Method and system for detecting objects in a vehicle blind spot
11257375 · 2022-02-22
Assignee
Inventors
Cpc classification
B60R11/04
PERFORMING OPERATIONS; TRANSPORTING
G08G1/167
PHYSICS
International classification
B60R11/00
PERFORMING OPERATIONS; TRANSPORTING
B60Q9/00
PERFORMING OPERATIONS; TRANSPORTING
Abstract
A method for detecting objects in a vehicle blind spot comprises the following steps: generating a region of interest onto an image taken from one camera placed on one side of the vehicle; generating a top view of the region of interest; detecting an object in the region of interest; determining if the object in the region of interest is a target object; and triggering a signal if it is determined that there is a target object in the region of interest.
Claims
1. A method for detecting objects in a vehicle blind spot, wherein the method comprises: generating a region of interest onto a first image taken from one camera placed in one side of the vehicle; generating a top view of the region of interest; dividing the top view of the region of interest into a plurality of rows; determining an average value of each row of the plurality of rows; generating a first 1D array containing the average value of each row; detecting an object based on the 1D array; comparing the average values of the first 1D array with values of a second 1D array containing a second set of average values; determining that the object in the top view of the region of interest is a moving object based on the comparing; and triggering a signal indicating that the moving object has been determined in the region of interest.
2. The method according to claim 1, wherein the generation of the top view of the region of interest is carried out by inverse perspective mapping homography computation.
3. The method according to claim 1, wherein the determination that the object in the region of interest is moving is carried out by track horizontal mean computation.
4. The method according to claim 1, wherein the method further comprises filtering out objects with inconsistent motion.
5. The method according to claim 4, wherein the filtering out is carried out by horizontal mean computation.
6. The method according to claim 2, wherein the mapping homography computation comprises mapping a 3D grid onto an image plane of the ground, so that each point in the grid is assigned a corresponding intensity value from the image plane.
7. The method according to claim 3, wherein the track horizontal mean computation comprises a method of measuring a level of similarity between signals from two different frames.
8. The method according to claim 7, wherein the method of measuring the level of similarity comprises a normalized cross correlation.

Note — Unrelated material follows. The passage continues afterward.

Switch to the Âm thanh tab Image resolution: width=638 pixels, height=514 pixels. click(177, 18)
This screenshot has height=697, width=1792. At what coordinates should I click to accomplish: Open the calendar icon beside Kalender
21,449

9. The method according to claim 4, wherein is filtering out is carried out by ego-motion computation.
10. The method according to claim 1, wherein in determining that a target object in the region of interest is present, only objects with movements similar to a vehicle are considered.

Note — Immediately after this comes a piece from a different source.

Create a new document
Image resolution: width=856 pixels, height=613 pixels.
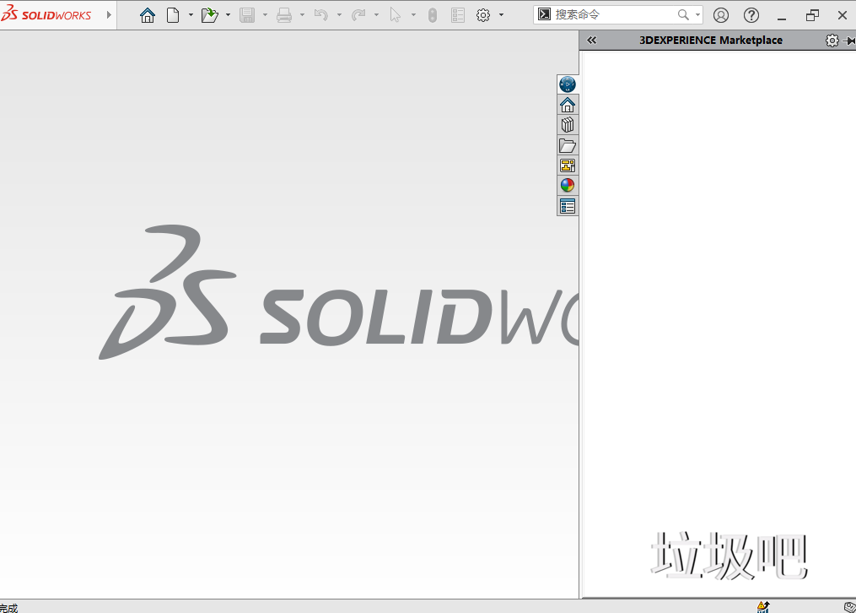[175, 14]
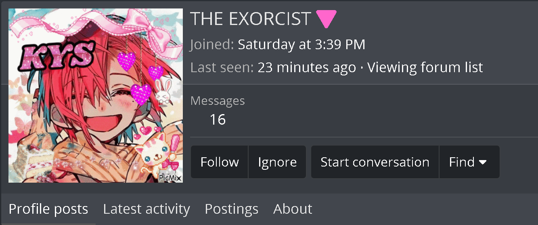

11. A system for detecting objects in a vehicle blind spot using the method according to claim 1, wherein the system comprises a blind spot detection module including only one camera on each side of the vehicle for detecting target objects in a zone adjacent to the vehicle.
12. The system according to claim 11, wherein the system also comprises a side collision warning module for detecting target objects in a rear zone.

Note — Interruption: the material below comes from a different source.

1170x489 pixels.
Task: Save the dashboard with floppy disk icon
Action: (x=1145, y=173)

13. The system according to claim 11, wherein said camera is a fixed camera during operation.
14. The method according to claim 9, wherein the ego-motion computation comprises determining the vehicle speed with respect to the road.
15. The method of claim 1, wherein the second set of average values of the second 1D array is generated based on average values derived from a second plurality of rows of the region of interest of a second image taken by the camera subsequent to the first image.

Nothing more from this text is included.